-- Task objective --
With pictures omitted, copy exactly every line from the one that contains "Click left arrow" to the end of the listing below.

-- Information supplied --

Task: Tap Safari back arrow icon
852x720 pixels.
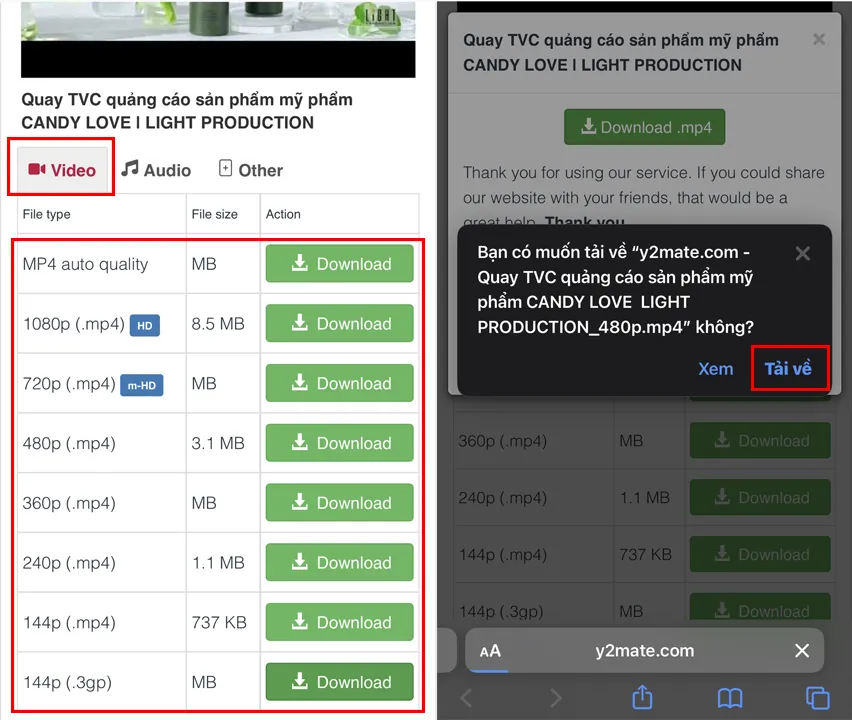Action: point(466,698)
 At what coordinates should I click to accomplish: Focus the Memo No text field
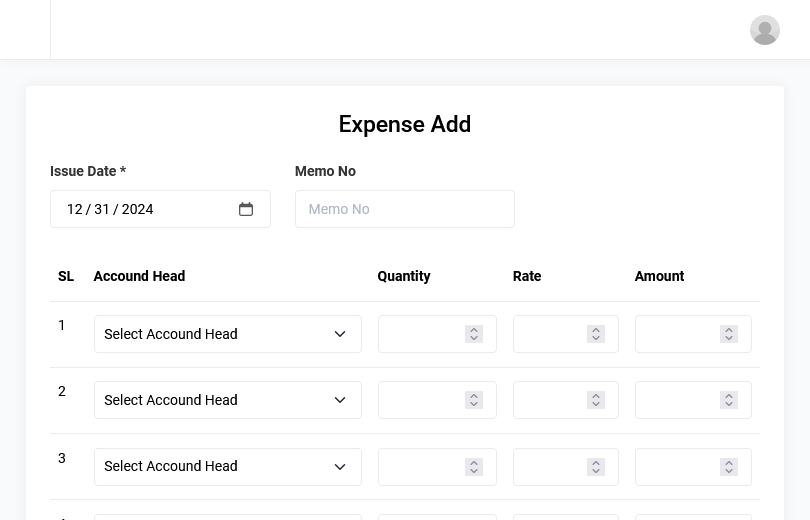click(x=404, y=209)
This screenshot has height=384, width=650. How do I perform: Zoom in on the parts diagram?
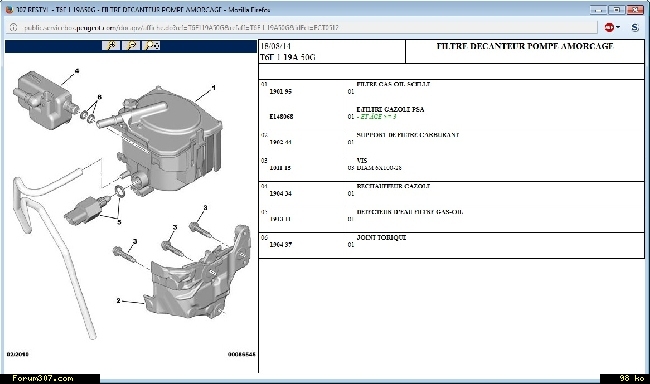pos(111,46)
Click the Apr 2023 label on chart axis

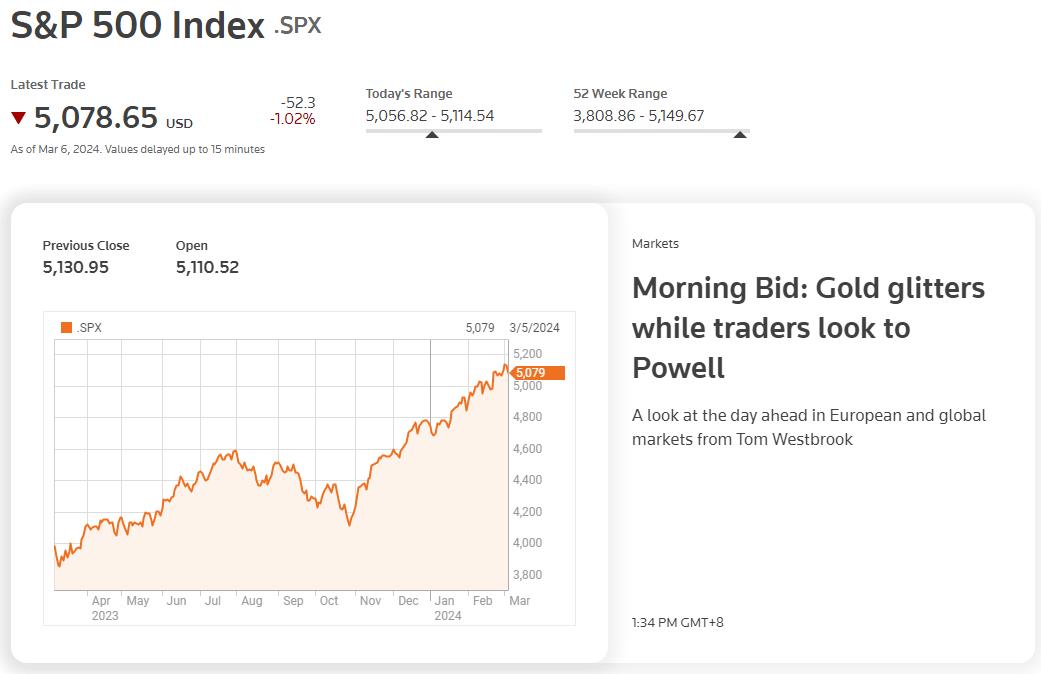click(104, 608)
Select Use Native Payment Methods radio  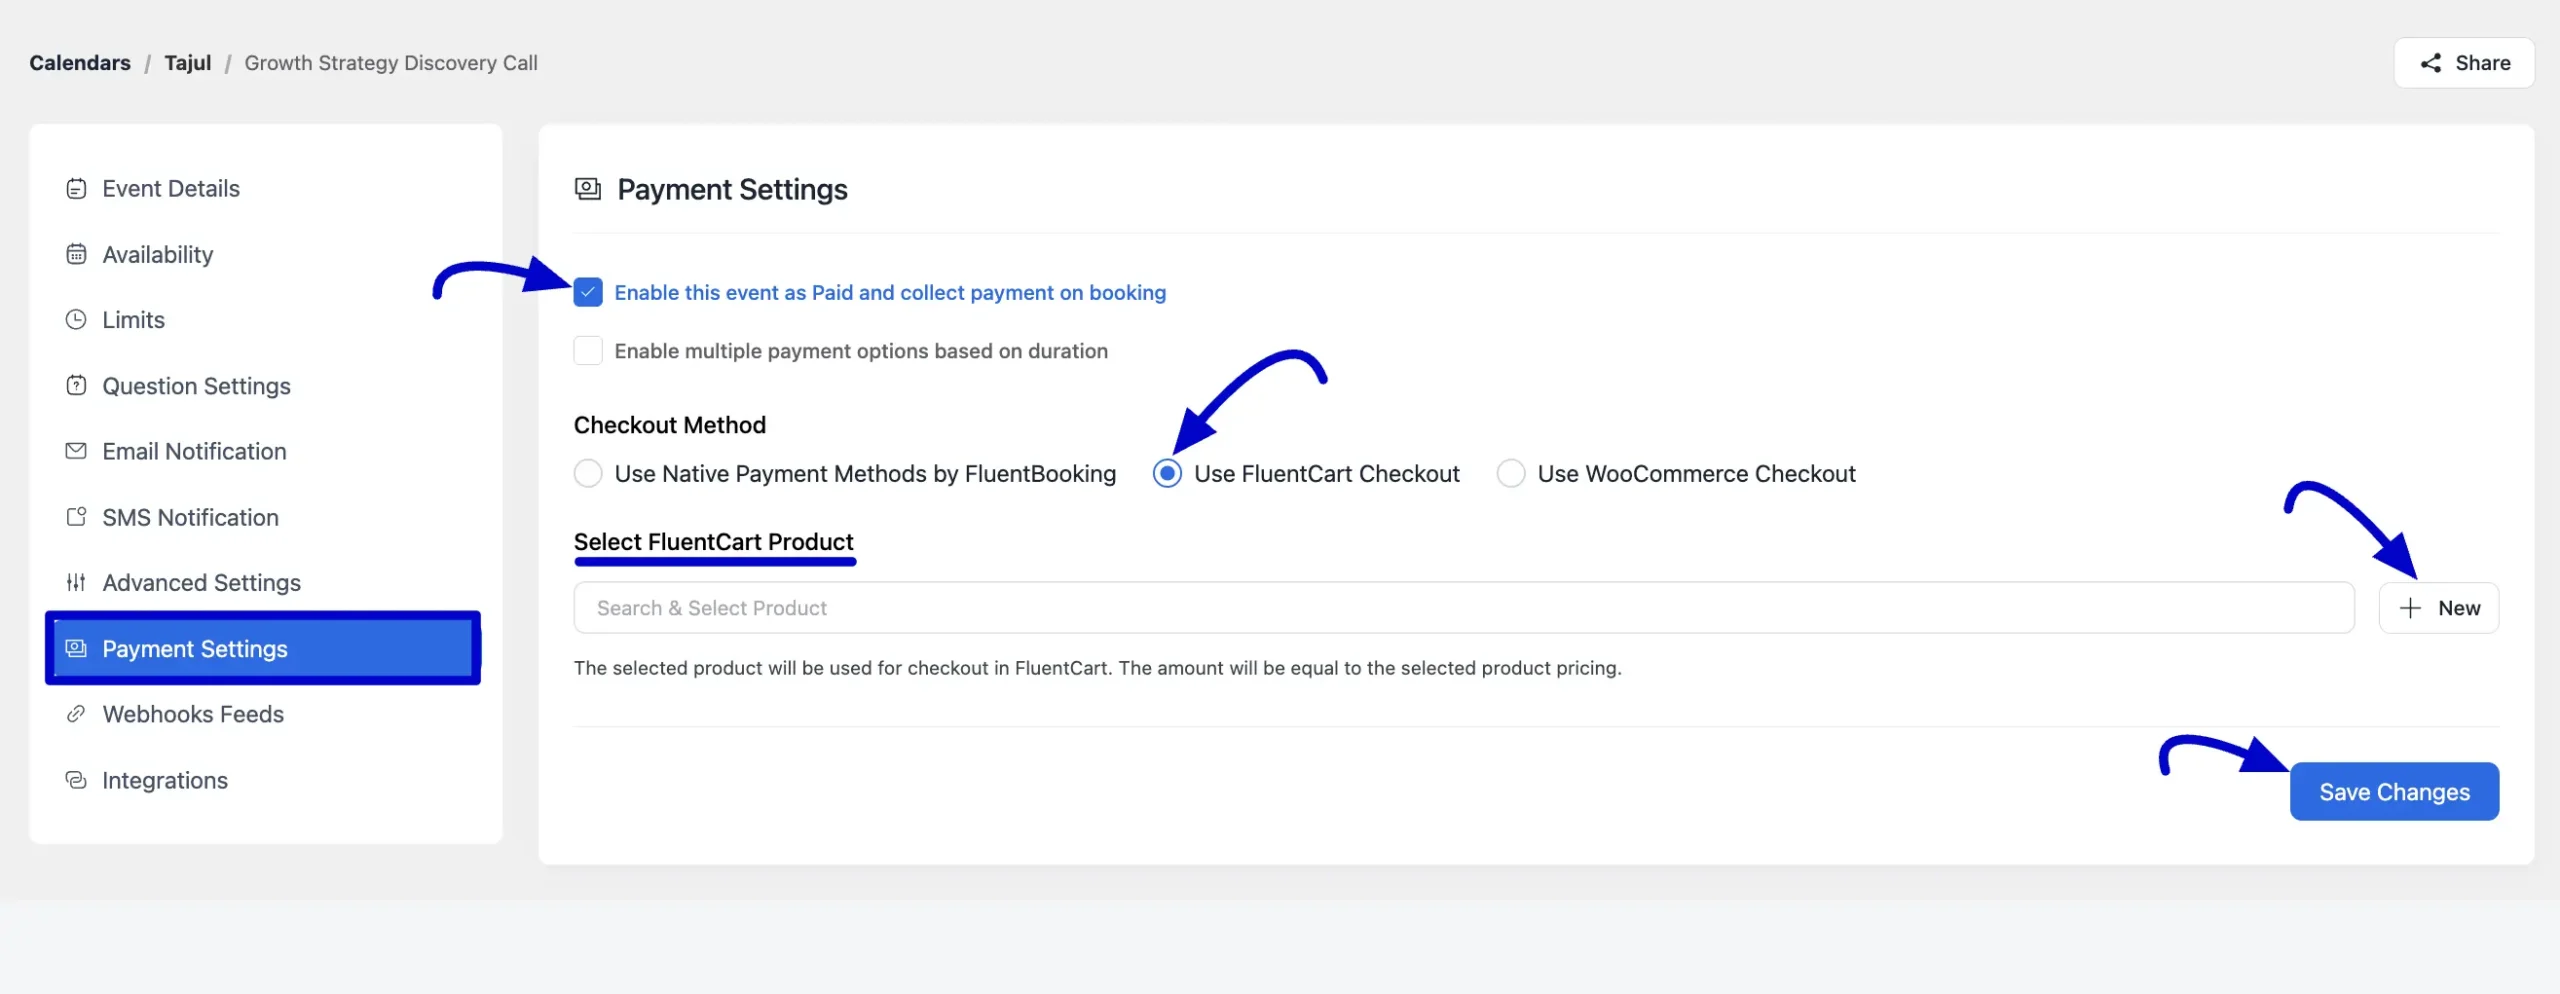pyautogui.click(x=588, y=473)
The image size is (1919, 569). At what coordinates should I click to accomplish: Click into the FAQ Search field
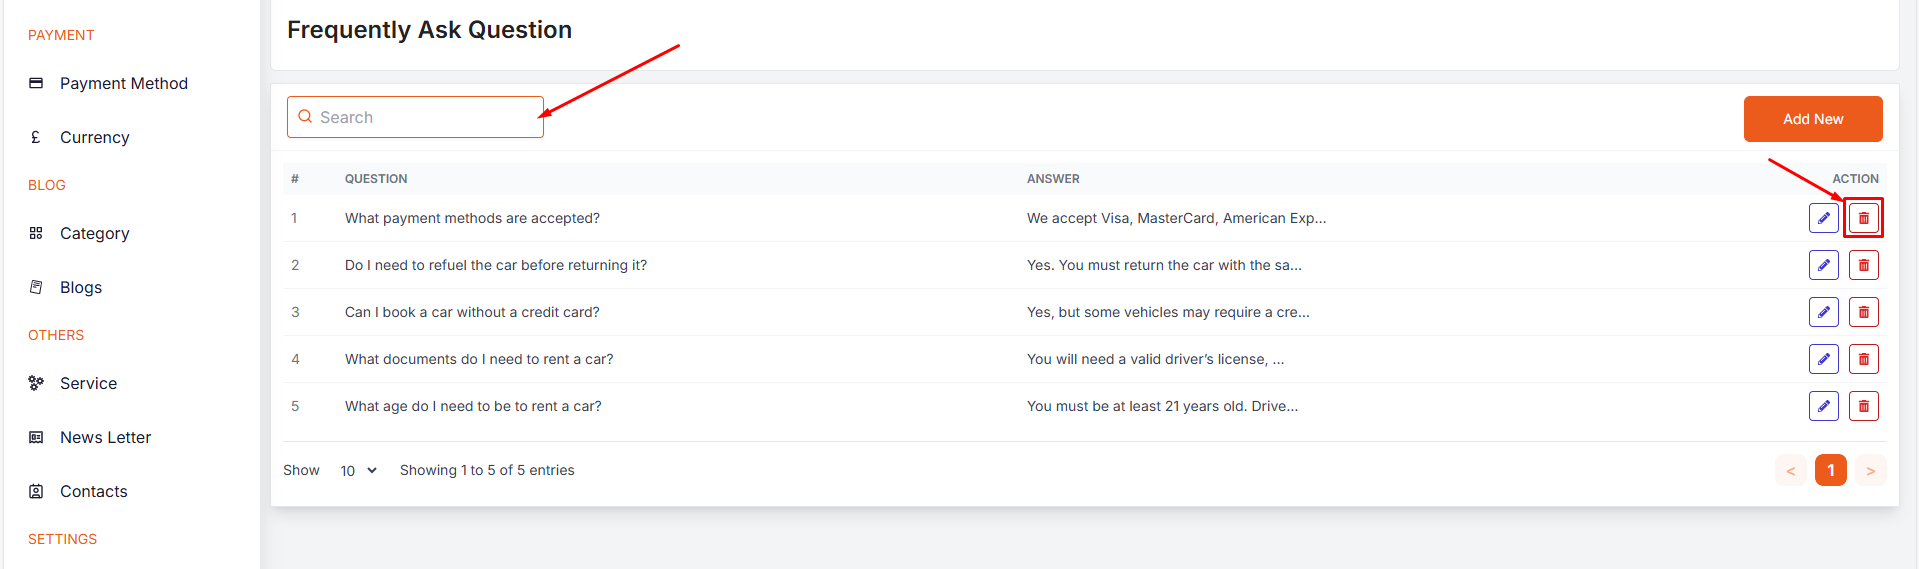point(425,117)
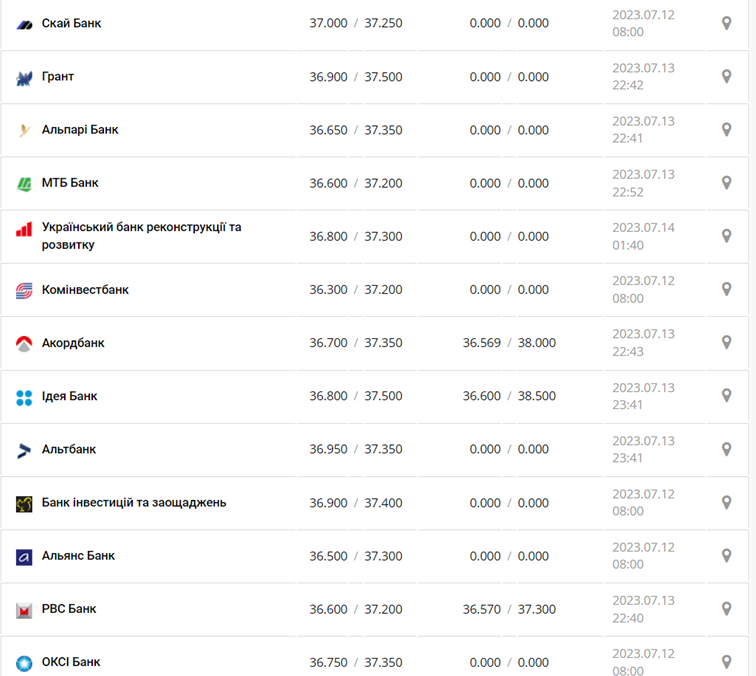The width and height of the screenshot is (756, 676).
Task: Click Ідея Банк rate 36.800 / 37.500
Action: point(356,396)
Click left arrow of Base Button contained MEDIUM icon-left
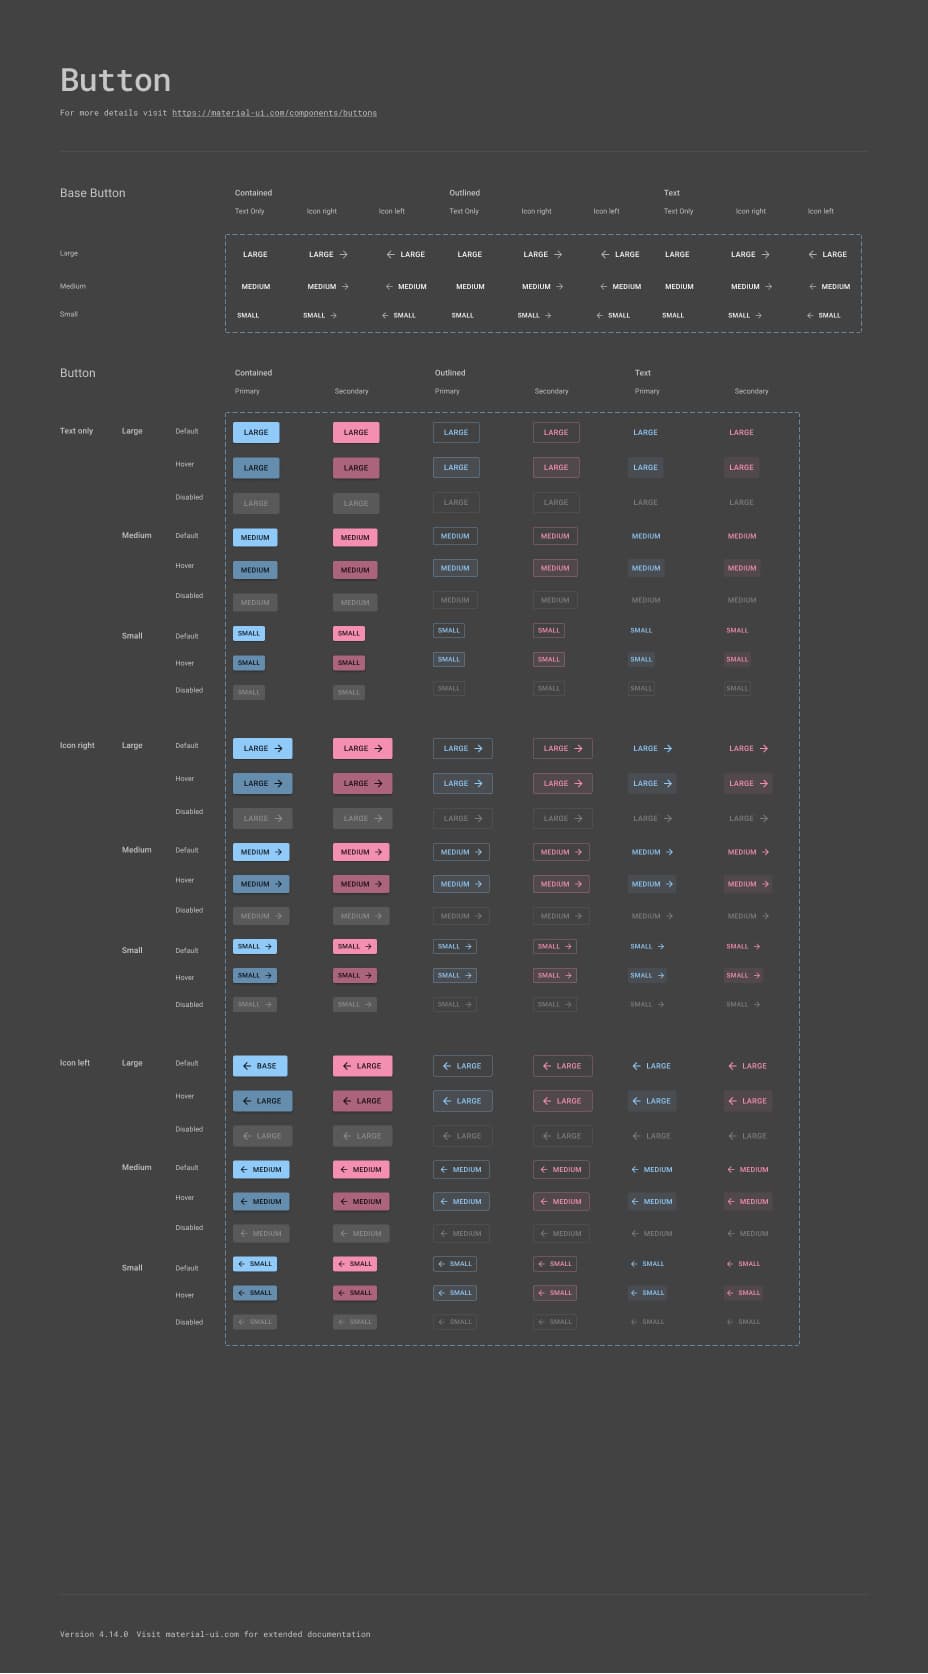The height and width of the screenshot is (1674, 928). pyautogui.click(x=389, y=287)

-- Response for this exercise --
Click left arrow of Base Button contained MEDIUM icon-left
The height and width of the screenshot is (1674, 928). pyautogui.click(x=389, y=287)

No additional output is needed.